"A child's learning is the function more of the characteristics of his classmates than those of the teacher." James Coleman, 1972

Friday, June 03, 2011

Big Time Self-Plagiarism, Punked Web Lemmings, and Chain Gangs for All? Part 1

Part of my unpaid job is to sniff out the grisliest of educational abuses and to publicly ridicule them in ways that are reality-based, researched, honest, and entertaining.  That is why I spend so much time on KIPP, which I view as the greatest threat to the possibility for humane and healthy schooling for poor children. 

And if that is not enough reason to give it my top priority, then there is today's troubling coalition of both ramrod conservatives and neoliberals who embrace these segregated sweat boxes in much the same way the same unnatural allies did at about this time last century, when America became swept up in the Hitler-inspiring pseudoscience of eugenics, or How to Create a Pure and Efficient Race by Doing What is "best" for the Defectives.  Ah, Race to the Top--I get it now.

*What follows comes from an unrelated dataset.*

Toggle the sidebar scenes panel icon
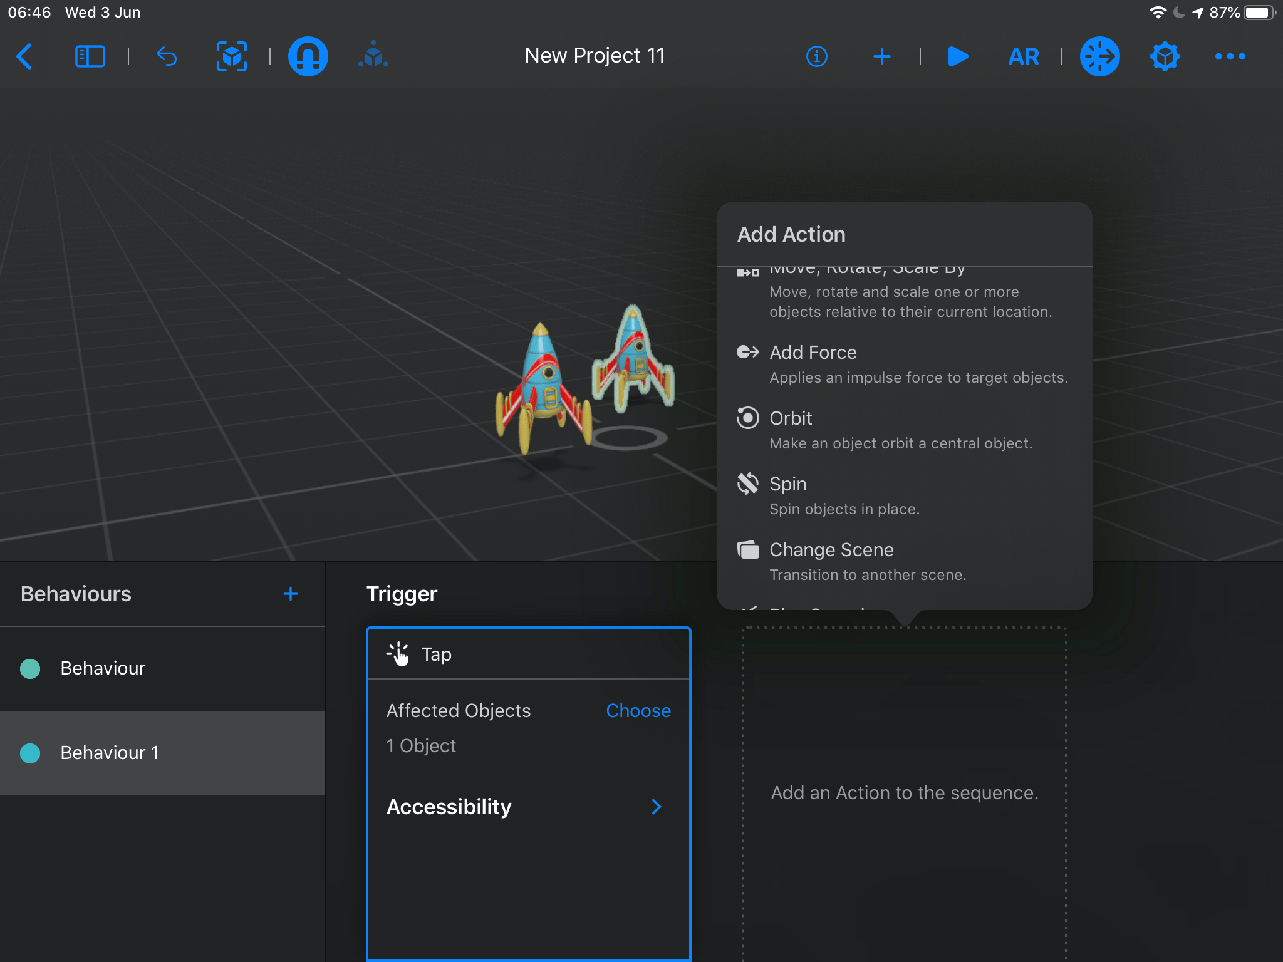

What first gained popularity through county fair contests for the best examples of the whitest and healthiest babies around 1910 (complete with blue ribbon sashes) had become institutionalized by 1925 with eugenics courses offered at Harvard, Cornell, Columbia, etc.  As a demonstration of a bad idea gone viral, by 1935 over 30 states in the United States of America had compulsory sterilization laws in effect for some categories of those with "defective germ plasm." In 1956, 27 states still had compulsory sterilization laws on the books.  It took until 2001 for the first state legislature, Virgninia, to condemn the eugenics-inspired sterilization laws.  Others followed suit 4 years ago in 2007.

Today's defectives have been identified not for their defective germ plasm, but for their equally-inheritable defective cultural traits, as the Thermstrom argument goes and that is what the No Excuses school such as KIPP and its thousands of emulators want to do:  to rid poor children, urban and rural, of their defective cultures, which keep them from working hard enough and being nice enough to some day, as the Business Roundtable mantra goes, compete in the global economy.  And so we have KIPP offering its one-two punch of never-ending test prep 10 hours a day, ever imbued with a junior police state regimen of behavioral neutering and psychological sterilization.

All of this self-blinkered white privileged social work to put a Band-Aid on the gaping wounds from the old slasher, Poverty, is supported vigorously by the entire School for Rigor contingent of non-educators, from Education MisTrust to the Manhattan Institute, from Bill Gates to the Koch Brothers, from Harvard U. to Liberty U., from the Center for American Progress to the John Birch Society, from W to Obama. 

There is so much enthusiasm, in fact, that when a Gates-sponsored report from 2010 that lauds the work of one KIPP in Lynn, MA is upgraded with a new abstract, some new references on page 1, and a brand new date, the eager supporters a more perfect and efficient corporate state rush to report it as more scientific evidence that the culturally-denuding KIPP is great for kids, while ignoring the fact that this "new report" is just this terrific example of self-plagiarism from the highest levels (Haavard and MIT):
When plagiarism is conceptualized as theft, the notion of self-plagiarism may seem impossible.  After all, one might ask: Is it possible to steal from oneself?  As Hexam (1999) points out, it is possible to steal from oneself as when one engages in embezzlement or insurance fraud.  In writing, self-plagiarism occurs when authors reuse their own previously written work or data in a ‘new’ written product without letting the reader know that this material has appeared elsewhere.  According to Hexam, “… the essence of self-plagiarism is [that] the author attempts to deceive the reader”. 
In February 2010 this paper was published, and here is the "new paper" with new date (2011), abstract, and a few new intro elements.  Everything else, even the charts that the punk'd Kevin Drum puts up at Mother Jones today, are the same ones in the 2010 report. Drum, as well as Iglesias and Kain, reference economics consultant and KIPP enthusiast, Adam Ozimek, whose enthusiasm to have Diane Ravitch get on the KIPP bandwagon will apparently go to any end.

Matthew Yglesias has this little gush after citing Ozimek:
The most scrutinized of these successful charter networks is the Knowledge Is Power Program and the latest research (PDF, via Adam Ozimek) once again shows substantial KIPP-linked gains for poor kids, especially the weakest students and special ed kids. 
Hey, Matt, you reported on this same piece of research in February 2010, and if you had bothered to look at this "latest research," you would have noted that it is the same piece today as it was then.

I have more to say about Matt's and Adam's others' enthusiasms for neo-eugenic schooling, but that will come in Part II.  This is already too long.  We'll have to let the Committee on Publication Ethics do their thing.